Las palabras crean aquello que describen. Somos los relatos que nos contamos. Relatos cambiantes, por mucho que pensemos que somos de una determinada manera que no podemos cambiar. Por ejemplo, construimos relatos para modular el miedo. El miedo no es una respuesta natural y universal del cuerpo a un riesgo. Es una respuesta aprendida. La prueba es que somos capaces de aumentarlo donde el riesgo es ínfimo (las personas que le temen a todo, todos conocemos a alguna) y también de disiparlo cuando el riesgo es alto (alpinistas, equilibristas, esquiadores, velocistas). Nos dice Sigman que ante la gente que acumula miedos de situaciones o cosas que la mayoría de la gente no teme, es imprescindible la empatía. El riesgo siempre es real y el miedo doloroso para quien lo padece. Ahora bien, hay que cuidar de no dejarse contagiar por esos miedos y por la tendencia de los miedosos de querer alertar a los demás de los riesgos que solo ellos perciben y de querer instruirles en el miedo para que ellos también puedan protegerse. Combinar la empatía hacia los miedosos y la prevención contra su afán de contagiarnos, difícil e importantísima tarea. 

Mariano Sigman defiende la importancia de las conversaciones para vivir una vida plena. Y yo pienso en lo difícil que es encontrar gente con la que mantener una conversación en la que pueda haber discrepancias constructivas. Parece que todos conversamos con los demás metidos en trincheras. Resguardados tras lemas y slogans, protegidos por hashtags y pancartas. Solo escuchamos a los demás cuando estamos de acuerdo con lo que nos dicen, o cuando nos ayudan a confirmar lo que ya intuíamos. Si no, las conversaciones fácilmente se vuelven enfrentamientos, monólogos en los que uno solo quiere imponer su voz porque disfruta mucho más escuchándose a sí mismo que al resto, y los argumentos se exponen para aleccionar, no para seducir ni para persuadir, se esgrimen de arriba a abajo, como sablazos, como máximas, como realidades absolutas que el otro debe aprender de ti y no como posibilidades sujetas a debate. 

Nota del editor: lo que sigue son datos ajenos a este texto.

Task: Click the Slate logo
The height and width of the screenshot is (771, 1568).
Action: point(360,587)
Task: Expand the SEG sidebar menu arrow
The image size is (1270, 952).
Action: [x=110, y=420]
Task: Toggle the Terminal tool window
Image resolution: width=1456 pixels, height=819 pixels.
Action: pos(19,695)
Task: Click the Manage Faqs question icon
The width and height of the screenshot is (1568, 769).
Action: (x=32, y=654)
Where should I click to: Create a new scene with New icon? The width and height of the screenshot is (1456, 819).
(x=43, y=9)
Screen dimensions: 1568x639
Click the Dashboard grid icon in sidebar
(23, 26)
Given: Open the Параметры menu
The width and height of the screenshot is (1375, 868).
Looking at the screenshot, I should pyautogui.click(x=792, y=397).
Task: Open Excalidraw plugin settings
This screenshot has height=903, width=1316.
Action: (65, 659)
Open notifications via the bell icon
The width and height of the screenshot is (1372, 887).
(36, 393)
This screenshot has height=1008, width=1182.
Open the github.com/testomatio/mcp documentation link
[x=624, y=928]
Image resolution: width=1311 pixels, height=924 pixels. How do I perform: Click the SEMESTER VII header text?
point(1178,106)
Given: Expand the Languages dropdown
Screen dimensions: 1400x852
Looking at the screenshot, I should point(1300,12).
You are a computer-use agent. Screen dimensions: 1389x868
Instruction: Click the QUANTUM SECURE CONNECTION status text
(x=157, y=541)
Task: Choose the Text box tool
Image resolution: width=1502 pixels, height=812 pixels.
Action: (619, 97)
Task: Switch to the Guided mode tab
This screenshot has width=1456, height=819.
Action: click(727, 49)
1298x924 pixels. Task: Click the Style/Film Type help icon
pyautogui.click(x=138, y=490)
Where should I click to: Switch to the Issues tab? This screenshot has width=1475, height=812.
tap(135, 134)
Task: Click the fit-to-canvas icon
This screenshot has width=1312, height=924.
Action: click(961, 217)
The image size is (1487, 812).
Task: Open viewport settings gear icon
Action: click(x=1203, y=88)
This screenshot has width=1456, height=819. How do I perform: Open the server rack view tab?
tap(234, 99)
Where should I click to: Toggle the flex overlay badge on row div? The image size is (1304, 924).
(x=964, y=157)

Este ensayo me ha hecho pensar. Me ha divertido. Me ha hecho mirarme por dentro como no suelo hacerlo. Me han gustado mucho las viñetas de Javi Royo y las notas al pie humorísticas, a veces en los contextos en los que menos te lo esperas. Al final, dice una cosa muy simple: las palabras que usamos y la intención que les damos definen quiénes somos y cómo nos relacionamos con los demás. De nosotros depende usarlas para construir o para destruir.